Aim of the task:
Starting with the line that contains "Task: Click the item templates notepad icon" and going on through the line that contains "Action: click(x=12, y=884)", write out those lines again, requests included, and shift each coordinate in the answers by adding -104 to it.

Provided material:
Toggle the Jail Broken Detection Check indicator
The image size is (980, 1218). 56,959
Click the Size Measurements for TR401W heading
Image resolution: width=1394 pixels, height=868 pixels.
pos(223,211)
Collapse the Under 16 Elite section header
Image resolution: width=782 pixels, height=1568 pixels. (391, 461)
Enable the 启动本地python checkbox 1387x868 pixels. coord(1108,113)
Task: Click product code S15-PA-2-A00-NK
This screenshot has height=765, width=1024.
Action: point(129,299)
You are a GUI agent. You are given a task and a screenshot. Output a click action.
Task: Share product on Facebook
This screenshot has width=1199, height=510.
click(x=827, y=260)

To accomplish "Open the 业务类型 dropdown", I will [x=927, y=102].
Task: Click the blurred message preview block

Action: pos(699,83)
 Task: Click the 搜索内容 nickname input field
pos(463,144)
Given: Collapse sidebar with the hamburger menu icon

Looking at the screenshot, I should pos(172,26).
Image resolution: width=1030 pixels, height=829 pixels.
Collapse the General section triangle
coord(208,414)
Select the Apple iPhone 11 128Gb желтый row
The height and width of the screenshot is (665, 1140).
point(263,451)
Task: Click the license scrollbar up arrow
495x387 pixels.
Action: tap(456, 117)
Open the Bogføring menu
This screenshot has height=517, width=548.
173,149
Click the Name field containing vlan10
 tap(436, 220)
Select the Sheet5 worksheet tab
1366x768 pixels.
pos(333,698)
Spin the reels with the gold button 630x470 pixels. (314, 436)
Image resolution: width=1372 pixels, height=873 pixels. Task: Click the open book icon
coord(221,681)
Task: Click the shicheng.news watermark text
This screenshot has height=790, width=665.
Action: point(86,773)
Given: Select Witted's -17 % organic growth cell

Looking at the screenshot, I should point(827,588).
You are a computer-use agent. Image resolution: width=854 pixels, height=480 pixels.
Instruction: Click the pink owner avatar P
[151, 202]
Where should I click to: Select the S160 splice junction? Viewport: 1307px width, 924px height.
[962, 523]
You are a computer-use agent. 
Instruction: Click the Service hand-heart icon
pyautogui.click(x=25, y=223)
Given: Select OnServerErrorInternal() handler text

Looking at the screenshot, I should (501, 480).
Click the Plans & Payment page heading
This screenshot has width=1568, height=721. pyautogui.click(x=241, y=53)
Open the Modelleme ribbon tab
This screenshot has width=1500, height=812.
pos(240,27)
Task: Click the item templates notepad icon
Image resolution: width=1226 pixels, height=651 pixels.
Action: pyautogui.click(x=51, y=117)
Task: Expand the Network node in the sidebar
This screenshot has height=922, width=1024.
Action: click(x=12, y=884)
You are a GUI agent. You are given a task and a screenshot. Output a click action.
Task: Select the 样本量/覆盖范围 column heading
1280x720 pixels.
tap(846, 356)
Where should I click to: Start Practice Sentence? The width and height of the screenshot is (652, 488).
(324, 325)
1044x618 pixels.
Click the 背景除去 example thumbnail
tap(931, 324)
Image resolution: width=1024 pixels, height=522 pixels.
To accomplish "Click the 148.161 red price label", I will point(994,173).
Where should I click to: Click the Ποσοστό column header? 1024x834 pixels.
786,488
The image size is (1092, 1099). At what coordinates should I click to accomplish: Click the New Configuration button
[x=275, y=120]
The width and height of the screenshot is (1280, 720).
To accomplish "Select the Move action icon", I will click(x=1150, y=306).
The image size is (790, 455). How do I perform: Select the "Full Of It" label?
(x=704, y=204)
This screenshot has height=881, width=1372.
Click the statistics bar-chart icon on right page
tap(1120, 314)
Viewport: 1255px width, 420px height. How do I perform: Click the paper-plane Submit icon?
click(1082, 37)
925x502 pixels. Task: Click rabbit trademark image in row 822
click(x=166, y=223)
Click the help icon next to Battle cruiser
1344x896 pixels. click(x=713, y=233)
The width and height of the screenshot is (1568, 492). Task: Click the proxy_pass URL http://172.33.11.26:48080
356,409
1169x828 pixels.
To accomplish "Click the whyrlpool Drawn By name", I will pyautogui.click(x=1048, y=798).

Task answer:
Task: Click the item templates notepad icon
Image resolution: width=1226 pixels, height=651 pixels.
Action: pyautogui.click(x=-53, y=13)
Task: Expand the Network node in the sidebar
This screenshot has height=922, width=1024.
Action: click(x=-92, y=780)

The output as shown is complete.